LOVE: LOVE: Latent-model based OVErlapping clustering
In bingx1990/LOVE: Overlapping clustering based on latent factor models

Description Usage Arguments Details Value References Examples

View source: R/LOVE.R

Perform overlapping (variable) clustering of a p- dimensional feature generated from the latent factor model

X = AZ + E

with identifiability conditions on A and Cov(Z).

LOVE(
  X,
  lbd = 0.5,
  mu = 0.5,
  est_non_pure_row = "HT",
  verbose = FALSE,
  pure_homo = FALSE,
  diagonal = FALSE,
  delta = NULL,
  merge = FALSE,
  rep_CV = 50,
  ndelta = 50,
  q = 2,
  exact = FALSE,
  max_pure = NULL,
  nfolds = 10
)

`X`	A n by p data matrix.
`lbd`	The grid of leading constant of λ.
`mu`	The leading constant used for thresholding the loading matrix.
`est_non_pure_row`	String. Procedure used for estimating the non-pure rows. One of {"HT", "ST", "Dantzig"}.
`verbose`	Logical. Set FALSE to suppress printing the progress.
`pure_homo`	Logical. TRUE if the pure loadings have the same magnitude.
`diagonal`	Logical. If TRUE, the covariance matrix of Z is diagonal; else FALSE.
`delta`	The grid of leading constant of δ.
`merge`	Logical. If TRUE, take the union of all candidate pure variables; otherwise, take the intersection.
`rep_CV`	The number of repetitions used for cross validation.
`ndelta`	Integer. The length of the grid of `delta`.
`q`	Either `2` or `Inf` to specify the type of score.
`exact`	Logical. Only active for compute the `Inf` score. If TRUE, compute the `Inf` score exactly via solving a linear program. Otherwise, use approximation to compute `Inf` score.
`max_pure`	A numeric value between (0, 1] specifying the maximal proportion of pure variables. Default is NULL. When not specified, `max_pure` = 1 if n > p, `max_pure` = 0.8 otherwise.
`nfolds`	The number of folds. Default is 10.

LOVE performs overlapping clustering of the feature variables X generated from the latent factor model

X = AZ+E

where the loading matrix A and the covariance matrix of Z satisfy certain identifiability conditions. The main goal is to estimate the loading matrix A whose support is used to form overlapping groups of X.

The first step estimates the pure loadings, defined as the rows of A that are proportional to canonical vectors.

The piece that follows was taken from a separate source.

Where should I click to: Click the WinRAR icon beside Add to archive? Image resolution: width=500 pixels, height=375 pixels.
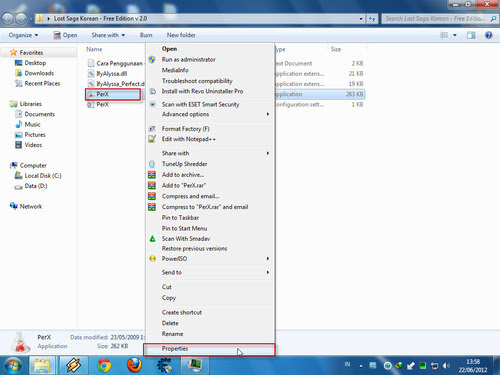coord(152,175)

When the pure loadings are expected to have the same magnitudes (up to the sign), for instance,

A_{1.} = (1, 0, 0), A_{2.} = (-1, 0, 0),

the estimation of pure loadings is done via setting pure_homo to TRUE. When different magnitudes are expected for the pure loadings, such as

A_{1.} = (1, 0, 0), A_{2.} = (-0.5, 0, 0),

the estimation uses a different approach by setting setting pure_homo to FALSE.

The second step estimates the non-pure (mixed) loadings of A. Three procedures are available as specified by est_non_pure_row. The choice "HT" specifies the estimation via hard-thresholding that is computationally fast while "ST" uses soft-thresholding instead. Both "ST" and "Dantzig" resort to solving linear programs. Another difference of "Dantzig" from "HT" and "ST" is that the former does not require to estimate the precision matrix of Z.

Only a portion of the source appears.